### Instructions for the task
Can you write out the items from the line containing "The image size" through the line containing "coord(239,157)" again, substituting "the search results" for "suggestions" and leaving everything else unchanged? Omit the pictures from your answer.

### Data entries

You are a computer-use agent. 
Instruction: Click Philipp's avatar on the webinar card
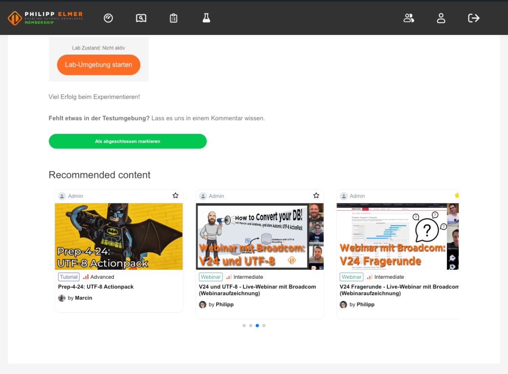tap(202, 304)
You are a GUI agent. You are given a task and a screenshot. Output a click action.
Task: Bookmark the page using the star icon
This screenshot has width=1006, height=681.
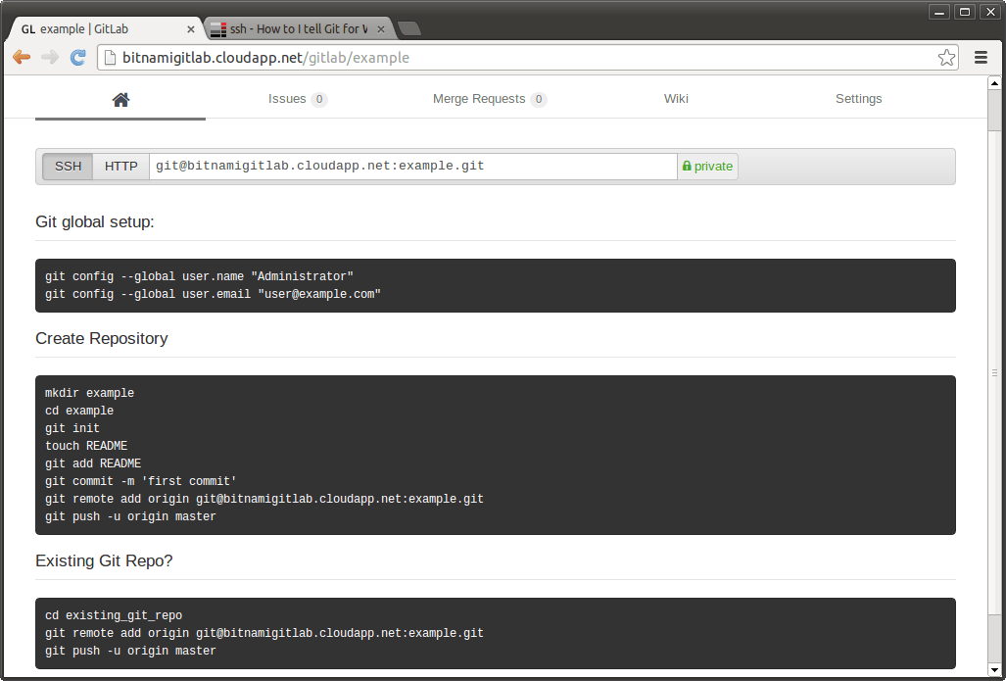tap(946, 58)
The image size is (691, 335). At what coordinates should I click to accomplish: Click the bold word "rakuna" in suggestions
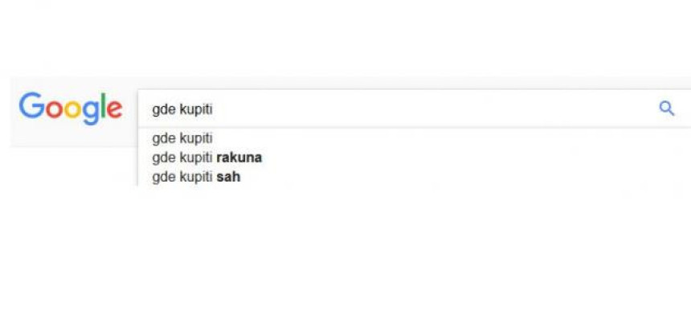coord(239,157)
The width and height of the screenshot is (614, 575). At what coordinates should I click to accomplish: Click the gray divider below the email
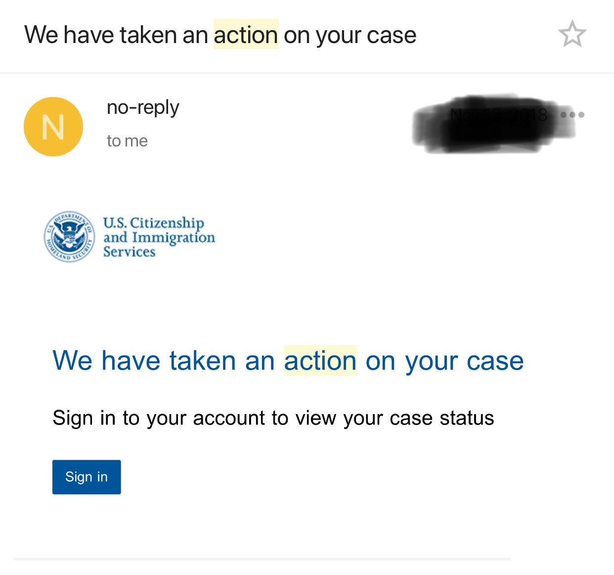pyautogui.click(x=262, y=559)
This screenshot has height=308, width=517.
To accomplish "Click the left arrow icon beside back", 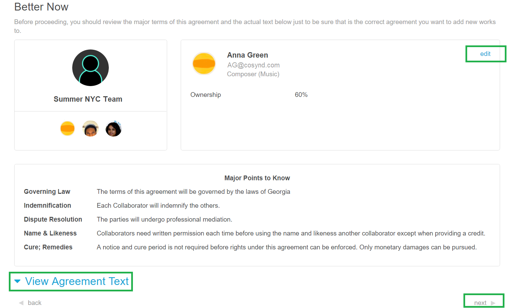I will [21, 303].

### Solution for this task
The image size is (691, 335). At what coordinates should I click to accomplish: Click the bold word "rakuna" in the search results
coord(239,157)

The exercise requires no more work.